[Saved data entries]
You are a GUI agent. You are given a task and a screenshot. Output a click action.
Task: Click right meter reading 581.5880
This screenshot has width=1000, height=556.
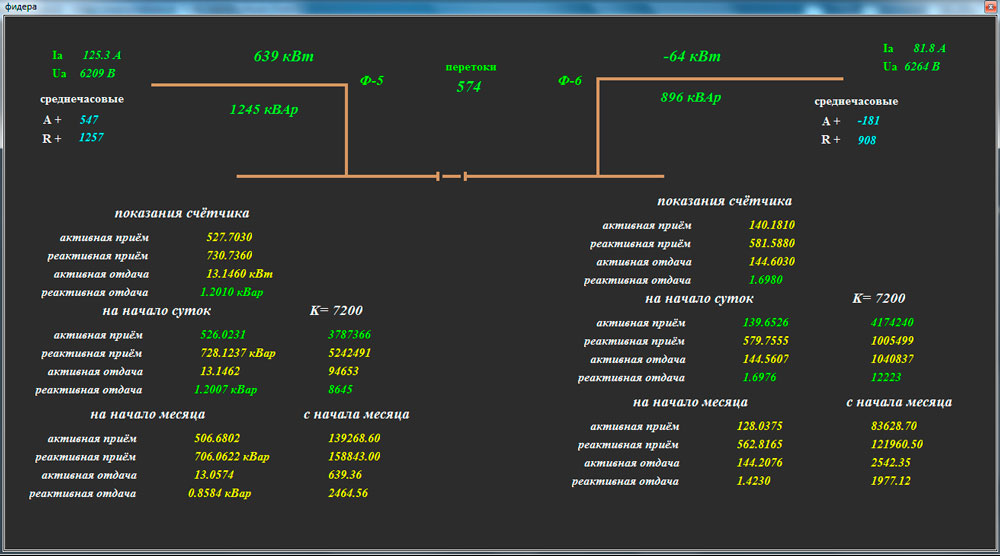tap(772, 243)
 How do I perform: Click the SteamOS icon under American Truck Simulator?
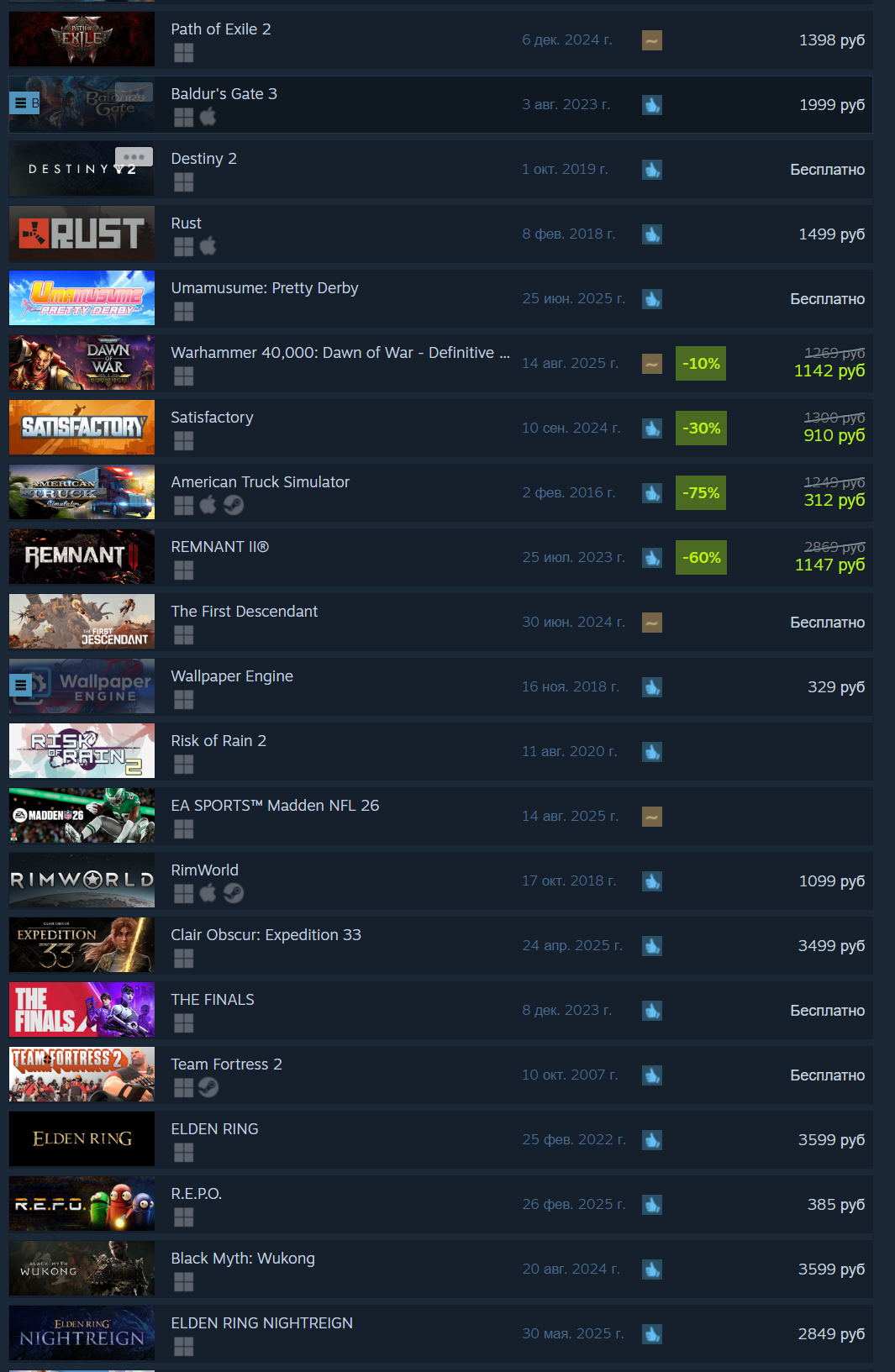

_TASK OBJECTIVE_
Without the pictures, copy out all the records above exactly.

_OUTPUT OF THE EXERCISE_
You are a GUI agent. You are given a task and a screenshot. Output a click action.
Task: Click right meter reading 581.5880
This screenshot has width=1000, height=556.
tap(772, 243)
 How do I perform: Click the SteamOS icon under American Truck Simulator?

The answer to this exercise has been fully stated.